**JOB**
Return the passage of the Kentucky Route 195 text from "Highway in Kentucky, USA" to "of Pike County.", copied word for word.

**SOURCE EXTRACT**
▬▬▬▬▬▬▬▬▬▬
- KY 195 highlighted in red

Route information
- Maintained by KYTC
- Length: 11.6 mi (18.7 km)

Major junctions
- South end: KY 197 in Ashcamp
- KY 611 in Lookout KY 3174 near Wolfpit
- North end: US 460 / KY 80 in Marrowbone

Location
- Country: United States
- State: Kentucky
- Counties: Pike

Highway system
- Kentucky State Highway System; Interstate; US; State; Parkways;
| ← KY 194 |  | → KY 196 |

= Kentucky Route 195 =

Highway in Kentucky, USA

Kentucky Route 195 (KY 195) is an 11.6 mi state highway in the U.S. state of Kentucky. The highway connects Ashcamp with Marrowbone with mostly rural areas of Pike County.

==Route description==
KY 195 begins at an intersection with KY 197 in Ashcamp, within Pike County. It travels in a fairly northwestern direction. It curves to the north-northwest, at a point just north of Hellier, and begins paralleling Marrowbone Creek. It travels through Big Branch. It then crosses over Marrowbone Creek and passes Maritha Johnson Cemetery just before curving to the northeast. Just before entering Lookout, it has a second crossing of Marrowbone Creek. In Lookout, it intersects the eastern terminus of KY 611 (Poor Bottom Road). KY 195 travels through Rockhouse and curves to the east. It curves to the north-northeast to have an interchange with KY 3174 (Corridor Q, future US 460) and a third crossing of Marrowbone Creek just south of Wolfpit. Just before leaving Wolfpit, it crosses Wolfpit Branch. The highway immediately curves to the northeast. It crosses over some railroad tracks and crosses over Russell Fork on the Earl Johnson Memorial Bridge just before meets its northern terminus, an intersection with US 460/KY 80 (Regina Belcher Highway).
▬▬▬▬▬▬▬▬▬▬
**DATASET SECTION**

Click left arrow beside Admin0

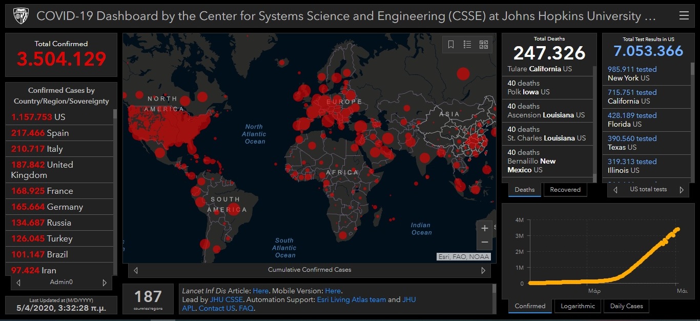(18, 283)

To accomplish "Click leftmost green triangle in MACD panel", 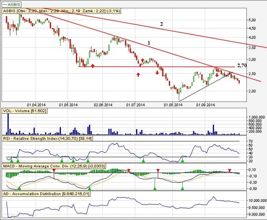I will pos(19,188).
▬▬▬▬▬▬▬▬▬▬
**RESULT OF THE EXERCISE**
Highway in Kentucky, USA

Kentucky Route 195 (KY 195) is an 11.6 mi state highway in the U.S. state of Kentucky. The highway connects Ashcamp with Marrowbone with mostly rural areas of Pike County.